After two years of squabbling over how to respond to low oil prices, OPEC has finally arrived at a solution. At its meeting on Wednesday, the cartel resolved to cut production for the first time in eight years. Beginning Jan. 1, OPEC’s members will collectively reduce their production, based on October levels, by around 1.1 million-1.2 million barrels per day, with Saudi Arabia, Iraq, Kuwait and the United Arab Emirates bearing the brunt of the drawdown. The deal, which has been under discussion since September, also aims to reduce production outside the bloc by 600,000 bpd. (Russia has already committed to take 300,000 bpd out of production, and OPEC is set to negotiate similar arrangements with other non-members in Doha, Qatar, on Dec. 9.) News of the prospective cut sent oil prices soaring almost immediately: Brent, the global benchmark for light sweet crude oil, jumped 8.54 percent on Wednesday, hitting $51.36 per barrel. Perhaps more important, the agreement demonstrates that for all its divisions, mutual distrust and weak enforcement measures, OPEC can still work together when the need arises.
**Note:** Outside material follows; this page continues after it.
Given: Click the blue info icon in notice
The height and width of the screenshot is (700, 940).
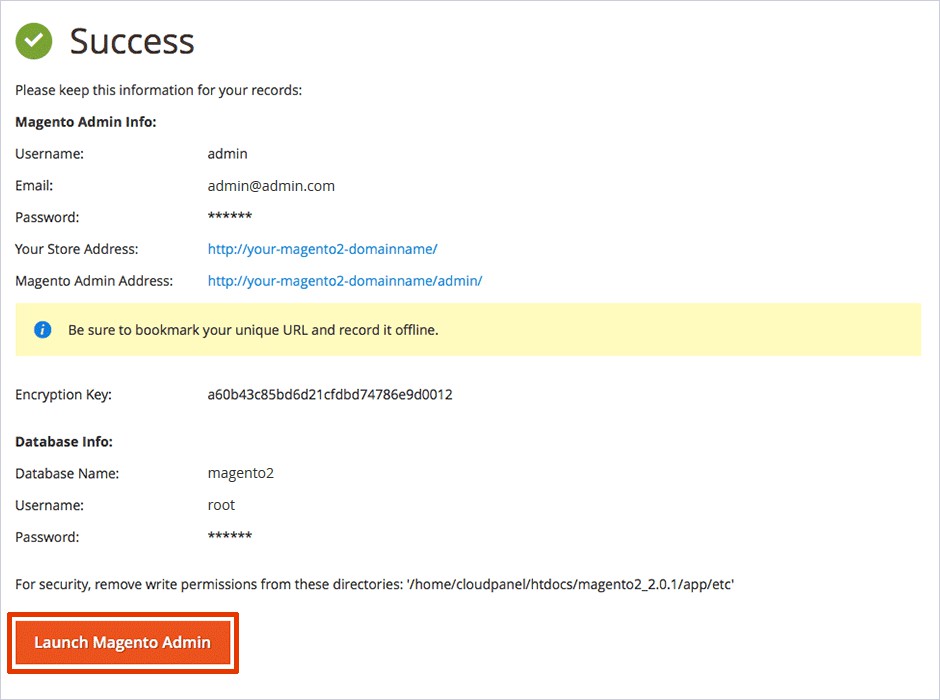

The biggest stumbling block in negotiating the agreement was the bitter rivalry between two of the bloc’s most prolific producers, Iran and Saudi Arabia — neither of which would yield to the other’s demands. But even they can leave Vienna satisfied with the arrangement. Despite the great pains it required to reach, the deal does not represent a significant shift in strategy for either country.